We have tried spoonbreads (soft, luscious, buttery—described by James Beard as a "heavy, dense soufflé") as Cornbread Supper mainstays before, and used great recipes, but the spoonbreads always did what spoonbreads (and soufflés) do: deflate. Through serendipity, and thanks to a Cornbread Supperian, I lucked into the old Boone Tavern (Berea College) recipe for spoonbread, and it is far less droopy. Perhaps Boone Tavern developed an approach to spoonbread that preserves all its goodness while still working for a busy restaurant. In any case, with thanks to Kentucky food and foodways author and guru John van Willigen, here's an excellent recipe for that can be doubled, tripled, and quadrupled to feed spoonbread to a crowd. It did just that on Monday, February 25, 2013.

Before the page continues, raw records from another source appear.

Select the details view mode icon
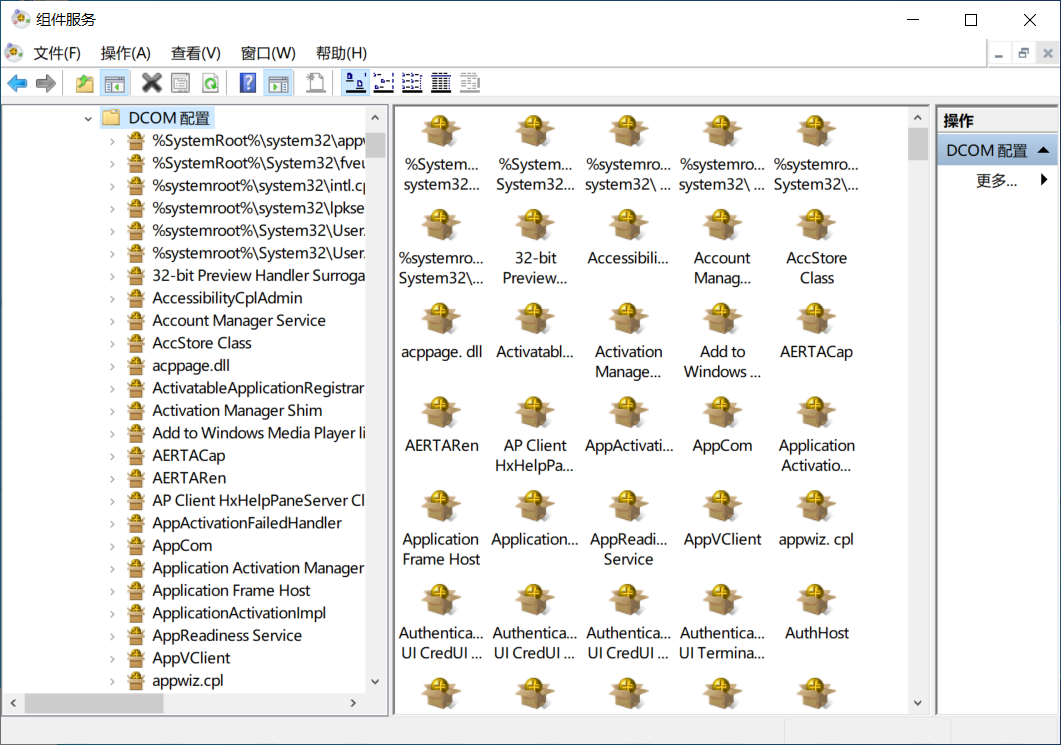This screenshot has height=745, width=1061. pyautogui.click(x=440, y=83)
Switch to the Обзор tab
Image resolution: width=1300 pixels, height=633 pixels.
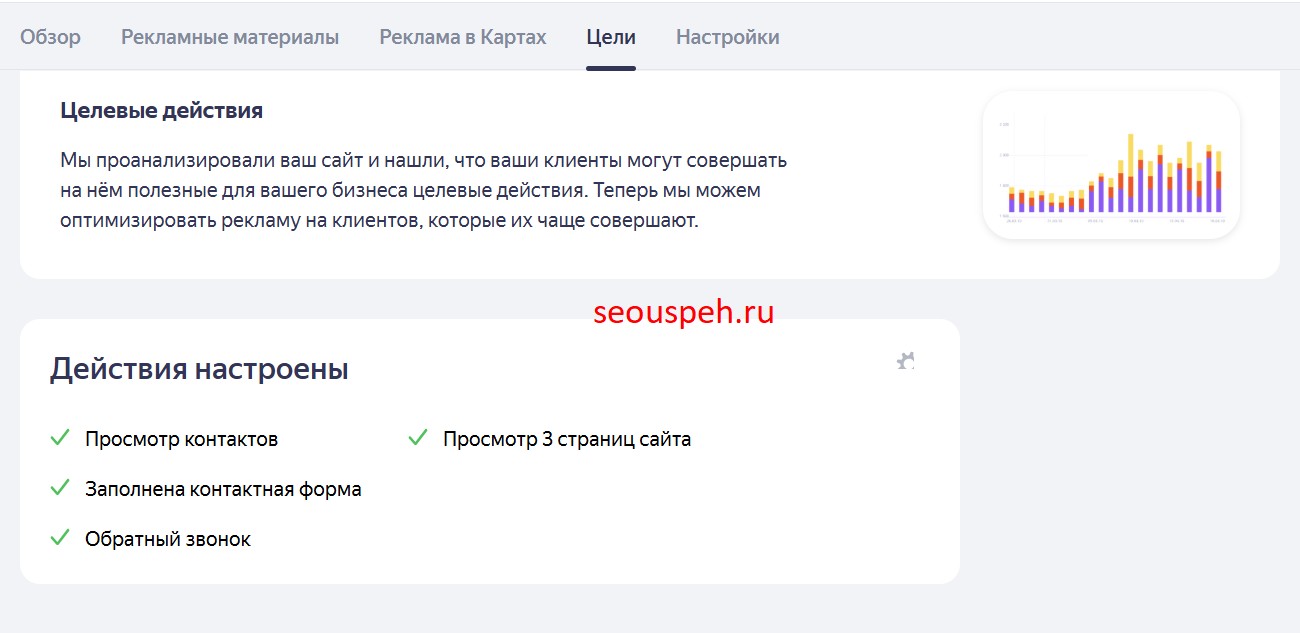[x=51, y=37]
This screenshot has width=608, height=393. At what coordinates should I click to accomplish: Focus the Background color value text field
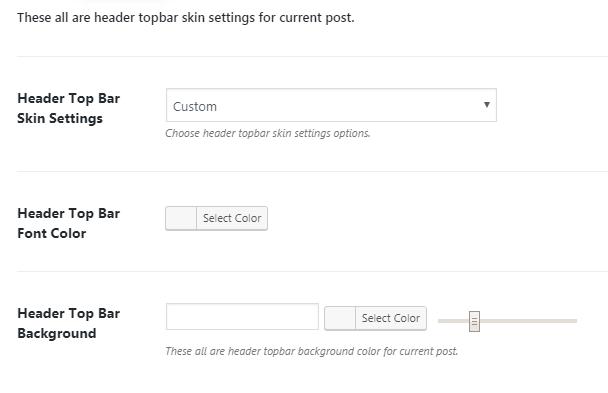pyautogui.click(x=242, y=316)
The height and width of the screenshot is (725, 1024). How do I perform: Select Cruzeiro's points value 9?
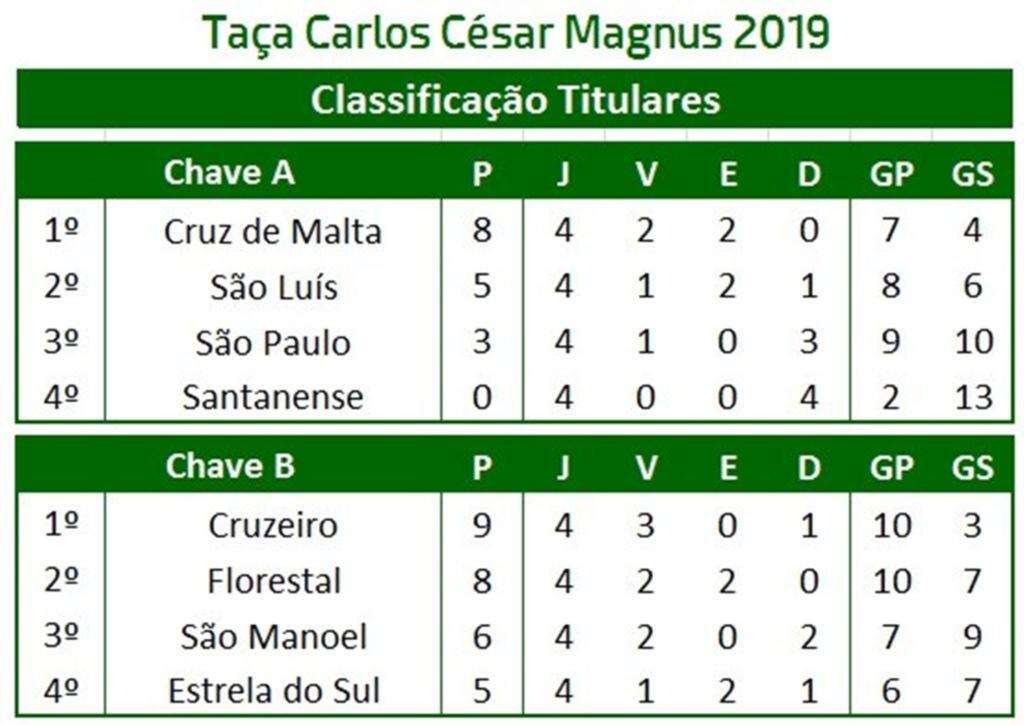[481, 524]
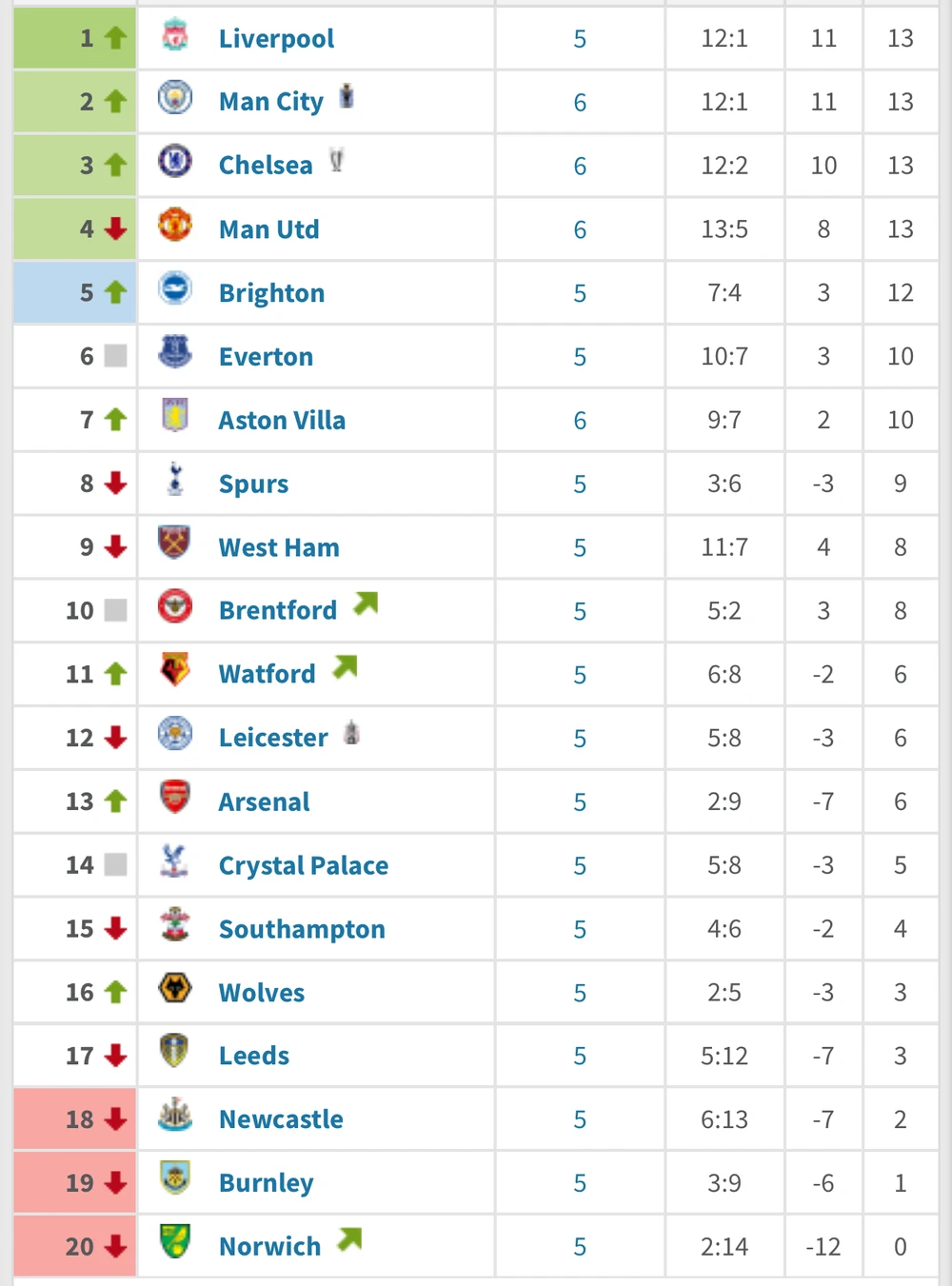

From Richard T. Hougen. Look No Further: A cookbook of favorite recipes from Boone Tavern Hotel, Berea College, Kentucky. New York: Abingdon Press. 1955.

Southern Spoon Bread
1955
Ingredients
3 cups milk
1 1/4 cups cornmeal
3 eggs
2 tablespoons butter
1 3/4 teaspoons baking powder
1 teaspoon salt
Procedure
1. Stir meal into rapidly boiling milk. Cook until very thick, stirring constantly, to prevent scorching.
2. Remove from fire and allow to cool. The mixture will be cold and very stiff.
3. Add well egg, salt, baking powder and melted butter. Beat with electric beater for 15 minutes. If hand beating is used break the hardened cook meal into the beaten eggs in
small amounts until all is well mixed. Then beat thoroughly for 10 mintues using a wooden spoon.
4. Pour into well-greased casserole. Bake for 30 minutes at 375 degrees F. Serve from casserole by spoonfuls.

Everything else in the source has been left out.